# Customer Reviews on the CC site



## Wolffpack (Jul 29, 2003)

I was just playing around and checked inventory for an R15 at my local CC. Sure they have them and it's clear they are sold as a lease. But has anyone ever looked at the reviews customers are writing?

Hey, any of you DTV folks want to see what CC customer's opinions of the R15 are, check it out. For grins I also checked out the HR10. Completely different.

I know DTV is working on the problems (well, they say they are.....well Earl says they say they are), but the biggest problem they may run into with releasing this too early is all of the negative customer comments.

In conjunction with this, when does DTV release sales/subscriber info? Is it monthly/quarterly or so?


----------



## gomezma1 (Mar 28, 2006)

Hey Greywolf, with all these problems with the R-15 should people be able to get out of their 2 year commitment?


----------



## Wolffpack (Jul 29, 2003)

Too many wolves on this forum maybe?

Looked like many from the CC site were returning theirs.


----------



## jfalkingham (Dec 6, 2005)

And read the reviews on page 7 & 8:
http://www.circuitcity.com/rpsm/oid.../order/D/rpem/ccd/productDetailReview.do#tabs

" Best DVR Ever!
Reviewer: Mavrick from Macon, GA on Tue Jan 24 14:01:53 EST 2006
2 out of 6 found this review helpful

I have owned several Directv DVR's in the past that have been TIVO powered and this DVR is way better than than they could have ever been. I will be purchasing 3 more this week to replace my other 2 DVR's and one basic receiver."

Records excerpted from a collection:
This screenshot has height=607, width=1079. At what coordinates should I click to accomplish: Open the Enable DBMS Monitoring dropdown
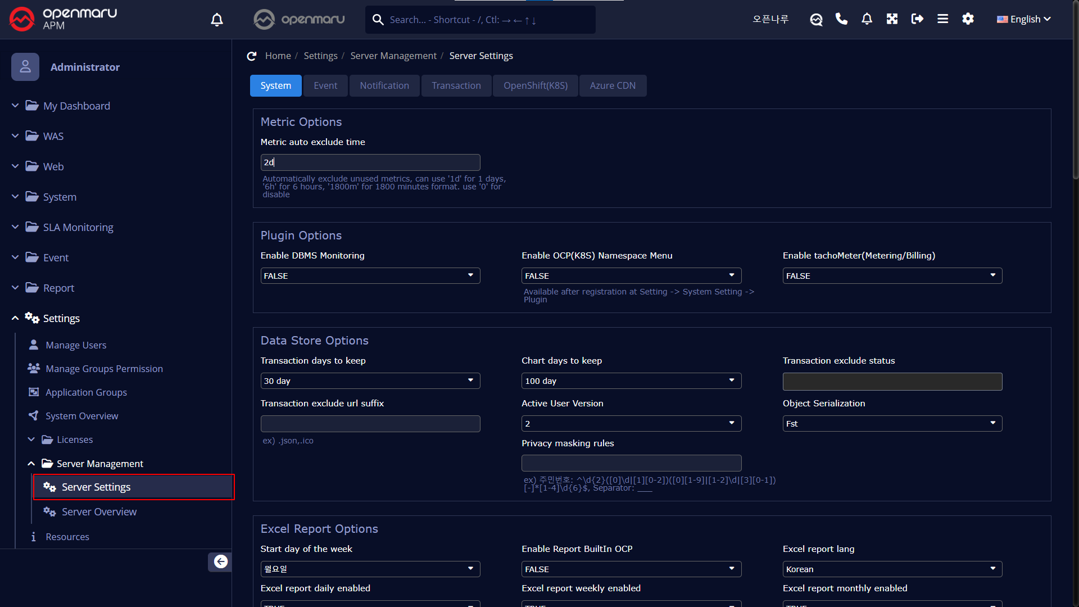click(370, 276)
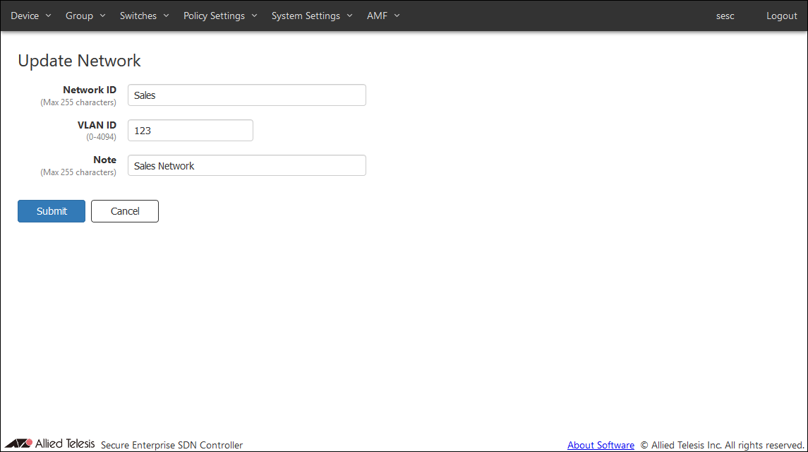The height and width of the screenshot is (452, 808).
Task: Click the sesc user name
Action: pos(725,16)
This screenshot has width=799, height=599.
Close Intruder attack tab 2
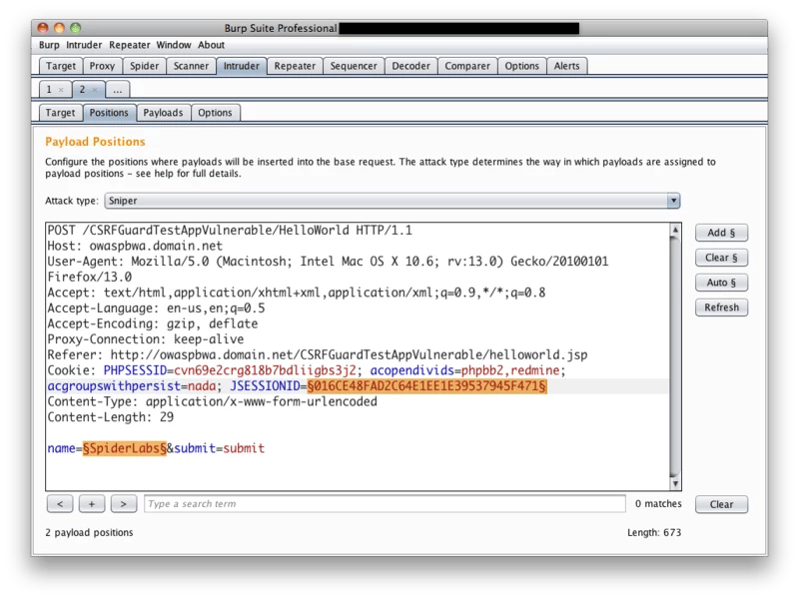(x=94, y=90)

*What you need to do:* According to the forum thread about R15 reviews on the Circuit City site, how many more DVRs does the reviewer Mavrick plan to buy, and what will they replace?

*Answer to the task:* Three more, to replace two other DVRs and one basic receiver.